Funnel Bay Tiger Moth crash: Bird strike ruled out as cause
BIRD strike has been ruled out as the cause behind a Whitsunday Tiger Moth crash at Funnel Bay, an Australian Transport Safety Bureau report has found.
On July 2 pilot Nick Rorison was forced to land his de Havilland DH-82A aircraft, with passenger Steve Bell on board, on mudflats after the propeller failed.
Neither of the men was seriously injured, and Mr Rorison was applauded for his response by the Whitsunday and aviation community.
The report, released last week, was unable to definitively determine why the propeller failed.
It had been believed that a bird strike may have caused the propeller to fail, as on-board video footage had shown the camera being "knocked by something flying back”.
However, the report said there was no evidence of bird strike when the footage was reviewed frame by frame.
Small parts of the propeller that were retrieved held no bird remains.
While the propeller manufacturer said a failure was indicative of an "overspeed”, this could not be confirmed as the propeller broke off over the water and most of it couldn't be retrieved.
The report stated that "the factors contributing to the propeller failure could not be determined by the timber fragments”.
It also suggested the pilot, Mr Rorison, had done well to scope out an alternative landing area once he realised the plane would not make it back to the runway at Shute Harbour.
"The pilot had a secondary plan to land on the beach at Funnel Bay,” it stated.
"This incident highlights the value of always having a consideration of landing areas available in case a forced landing is required. Alerting air traffic control as emergencies arise enables them to provide the necessary and appropriate assistance.”

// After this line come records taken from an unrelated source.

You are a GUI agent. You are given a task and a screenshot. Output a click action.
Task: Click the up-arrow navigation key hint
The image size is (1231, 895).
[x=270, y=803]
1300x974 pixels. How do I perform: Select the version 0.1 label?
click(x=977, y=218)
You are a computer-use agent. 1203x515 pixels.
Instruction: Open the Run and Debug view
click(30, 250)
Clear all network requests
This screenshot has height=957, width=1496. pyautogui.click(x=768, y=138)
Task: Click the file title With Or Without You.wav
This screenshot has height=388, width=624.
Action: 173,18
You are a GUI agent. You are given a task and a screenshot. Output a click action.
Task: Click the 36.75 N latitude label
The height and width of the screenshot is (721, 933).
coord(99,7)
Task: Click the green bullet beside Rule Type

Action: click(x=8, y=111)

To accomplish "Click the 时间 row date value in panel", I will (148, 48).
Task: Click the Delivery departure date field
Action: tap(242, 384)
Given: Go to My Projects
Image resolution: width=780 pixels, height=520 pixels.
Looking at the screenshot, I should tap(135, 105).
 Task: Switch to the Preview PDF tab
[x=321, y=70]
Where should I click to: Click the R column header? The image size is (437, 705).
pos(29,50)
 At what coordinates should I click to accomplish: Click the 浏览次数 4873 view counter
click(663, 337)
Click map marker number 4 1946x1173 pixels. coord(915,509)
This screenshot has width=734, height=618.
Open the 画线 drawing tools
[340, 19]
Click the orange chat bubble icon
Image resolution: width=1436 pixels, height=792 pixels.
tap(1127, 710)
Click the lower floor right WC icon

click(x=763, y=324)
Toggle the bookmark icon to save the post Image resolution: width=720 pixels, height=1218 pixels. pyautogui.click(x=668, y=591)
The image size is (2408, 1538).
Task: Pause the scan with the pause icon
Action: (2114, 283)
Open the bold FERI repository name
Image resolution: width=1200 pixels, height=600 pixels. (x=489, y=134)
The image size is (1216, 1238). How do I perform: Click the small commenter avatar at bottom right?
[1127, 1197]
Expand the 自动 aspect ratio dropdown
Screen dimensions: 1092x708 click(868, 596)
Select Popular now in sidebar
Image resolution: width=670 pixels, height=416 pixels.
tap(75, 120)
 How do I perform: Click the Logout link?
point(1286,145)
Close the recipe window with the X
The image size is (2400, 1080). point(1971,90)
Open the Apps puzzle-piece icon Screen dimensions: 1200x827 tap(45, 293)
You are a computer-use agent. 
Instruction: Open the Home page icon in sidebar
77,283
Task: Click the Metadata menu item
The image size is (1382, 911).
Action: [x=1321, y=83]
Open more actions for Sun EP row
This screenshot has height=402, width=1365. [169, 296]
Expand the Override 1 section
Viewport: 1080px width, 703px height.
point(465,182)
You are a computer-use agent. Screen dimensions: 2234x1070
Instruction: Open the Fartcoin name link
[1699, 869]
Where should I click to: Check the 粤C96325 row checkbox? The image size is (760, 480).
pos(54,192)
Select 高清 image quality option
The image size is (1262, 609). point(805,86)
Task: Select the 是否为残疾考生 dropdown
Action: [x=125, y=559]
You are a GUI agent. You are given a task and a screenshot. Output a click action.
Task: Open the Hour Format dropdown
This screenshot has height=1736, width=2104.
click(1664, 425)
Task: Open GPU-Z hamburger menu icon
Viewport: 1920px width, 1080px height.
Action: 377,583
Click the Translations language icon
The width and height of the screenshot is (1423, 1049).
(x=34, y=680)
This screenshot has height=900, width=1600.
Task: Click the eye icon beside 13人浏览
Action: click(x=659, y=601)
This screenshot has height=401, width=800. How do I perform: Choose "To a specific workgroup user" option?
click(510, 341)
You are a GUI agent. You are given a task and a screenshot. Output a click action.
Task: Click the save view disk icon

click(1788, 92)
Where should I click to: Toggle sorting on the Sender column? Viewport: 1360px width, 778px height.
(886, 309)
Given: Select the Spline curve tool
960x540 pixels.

While the pilot had been doing aerobatics prior to the failure, the report found the types of aerobatic manoeuvres conducted during the flight were all permitted for the aircraft.
The ATSB pointed out that commercial vintage aircraft operators should be aware of the risks associated with aircraft age and the importance of understanding the "originally-intended use of the design” before beginning their operations.
Mr Rorison did not wish to comment on the reports' findings.